▶ _EXERCISE TEXT_:
----
ALBANESE: Hang on. Loudest doesn’t get to ask the first question.

 

JOURNALIST: Are you concerned about what this means for Labor’s climate policy and getting votes from blue-collar workers?

 

ALBANESE: No.

 

JOURNALIST: Joel has said that…

 

ALBANESE: Hang on. You don’t get. We’ll do it in order.

 

JOURNALIST: But we won’t have time.

 

ALBANESE: We’ll get to you, Greg. We’ll get to you, Greg. Don’t worry. Greg can have the last question, okay?

 

JOURNALIST: Mr Albanese, one of the issues that has caused tension in Labor over the last little bit has been an open debate between Mark Butler and Joel Fitzgibbon about a medium-term emissions reduction target, the 2030 or 2035 target. Previously you have said, ‘We will set a target consistent with the science.’ You told the National Press Club that. A couple of days ago, you said voters would be aware exactly of your process going up to net zero emissions by 2050. Is it a target or a process?
----
▶ _WHAT THIS TASK INVOLVES_:
In the press conference transcript, whom does Albanese offer the last question? The listing isn't needed.

(Stored data entries)
----
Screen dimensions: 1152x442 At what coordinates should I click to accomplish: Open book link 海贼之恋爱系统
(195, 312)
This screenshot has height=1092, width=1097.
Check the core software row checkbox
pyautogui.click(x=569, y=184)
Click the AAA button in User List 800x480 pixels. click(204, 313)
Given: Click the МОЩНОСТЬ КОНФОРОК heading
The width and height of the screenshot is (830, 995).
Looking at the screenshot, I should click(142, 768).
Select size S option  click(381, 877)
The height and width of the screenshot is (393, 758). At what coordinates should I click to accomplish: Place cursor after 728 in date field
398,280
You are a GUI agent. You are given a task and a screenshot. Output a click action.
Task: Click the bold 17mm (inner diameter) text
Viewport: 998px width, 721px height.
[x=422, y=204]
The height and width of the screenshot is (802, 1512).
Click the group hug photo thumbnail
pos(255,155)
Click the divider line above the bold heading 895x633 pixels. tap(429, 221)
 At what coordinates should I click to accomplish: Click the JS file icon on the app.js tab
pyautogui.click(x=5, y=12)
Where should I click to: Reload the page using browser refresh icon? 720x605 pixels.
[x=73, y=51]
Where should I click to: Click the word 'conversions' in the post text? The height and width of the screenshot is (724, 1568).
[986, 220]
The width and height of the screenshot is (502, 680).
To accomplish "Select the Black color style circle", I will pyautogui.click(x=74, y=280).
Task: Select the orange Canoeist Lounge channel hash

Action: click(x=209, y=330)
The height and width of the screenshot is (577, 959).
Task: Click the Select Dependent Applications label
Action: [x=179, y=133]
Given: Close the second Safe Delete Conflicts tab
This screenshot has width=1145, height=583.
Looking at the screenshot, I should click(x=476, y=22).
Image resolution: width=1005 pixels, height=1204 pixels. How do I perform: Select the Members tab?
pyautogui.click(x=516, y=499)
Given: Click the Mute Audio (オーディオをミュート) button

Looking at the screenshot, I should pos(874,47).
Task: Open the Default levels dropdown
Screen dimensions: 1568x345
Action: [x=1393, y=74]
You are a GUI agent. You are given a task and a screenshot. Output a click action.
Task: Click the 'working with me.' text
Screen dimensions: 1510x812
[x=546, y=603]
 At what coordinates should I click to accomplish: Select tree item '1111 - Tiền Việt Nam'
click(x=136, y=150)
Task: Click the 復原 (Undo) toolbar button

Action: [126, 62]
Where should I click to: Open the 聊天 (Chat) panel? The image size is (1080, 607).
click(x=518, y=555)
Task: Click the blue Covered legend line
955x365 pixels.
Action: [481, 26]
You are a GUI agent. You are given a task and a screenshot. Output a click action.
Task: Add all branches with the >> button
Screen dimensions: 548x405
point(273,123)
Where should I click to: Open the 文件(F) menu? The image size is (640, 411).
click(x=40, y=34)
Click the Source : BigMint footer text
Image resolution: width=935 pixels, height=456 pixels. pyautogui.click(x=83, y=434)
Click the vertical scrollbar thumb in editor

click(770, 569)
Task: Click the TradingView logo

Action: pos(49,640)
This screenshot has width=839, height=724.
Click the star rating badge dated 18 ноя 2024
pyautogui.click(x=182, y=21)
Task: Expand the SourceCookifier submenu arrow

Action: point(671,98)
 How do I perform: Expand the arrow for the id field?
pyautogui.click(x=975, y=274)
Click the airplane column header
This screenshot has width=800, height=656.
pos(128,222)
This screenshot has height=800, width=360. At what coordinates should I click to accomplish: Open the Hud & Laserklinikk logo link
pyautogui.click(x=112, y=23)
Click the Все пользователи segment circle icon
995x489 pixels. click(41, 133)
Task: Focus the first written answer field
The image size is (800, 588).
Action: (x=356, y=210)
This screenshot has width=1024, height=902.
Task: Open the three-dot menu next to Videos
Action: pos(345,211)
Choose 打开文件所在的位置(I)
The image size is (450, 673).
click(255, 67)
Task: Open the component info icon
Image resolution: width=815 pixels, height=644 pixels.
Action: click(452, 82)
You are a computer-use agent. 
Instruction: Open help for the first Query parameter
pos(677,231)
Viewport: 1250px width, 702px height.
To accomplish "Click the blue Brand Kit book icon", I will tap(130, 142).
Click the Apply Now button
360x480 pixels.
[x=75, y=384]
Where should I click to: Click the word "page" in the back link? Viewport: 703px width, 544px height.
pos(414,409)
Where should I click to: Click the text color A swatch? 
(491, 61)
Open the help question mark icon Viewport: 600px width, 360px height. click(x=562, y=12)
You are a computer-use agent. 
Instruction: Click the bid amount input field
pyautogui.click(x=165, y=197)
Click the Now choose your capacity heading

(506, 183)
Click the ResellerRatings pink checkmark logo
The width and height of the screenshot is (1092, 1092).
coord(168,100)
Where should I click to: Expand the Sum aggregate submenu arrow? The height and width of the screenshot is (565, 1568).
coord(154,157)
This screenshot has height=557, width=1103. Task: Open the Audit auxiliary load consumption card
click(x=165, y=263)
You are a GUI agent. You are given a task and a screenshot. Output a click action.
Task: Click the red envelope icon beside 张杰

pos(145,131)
----
▶ _OUTPUT BELOW_:
Greg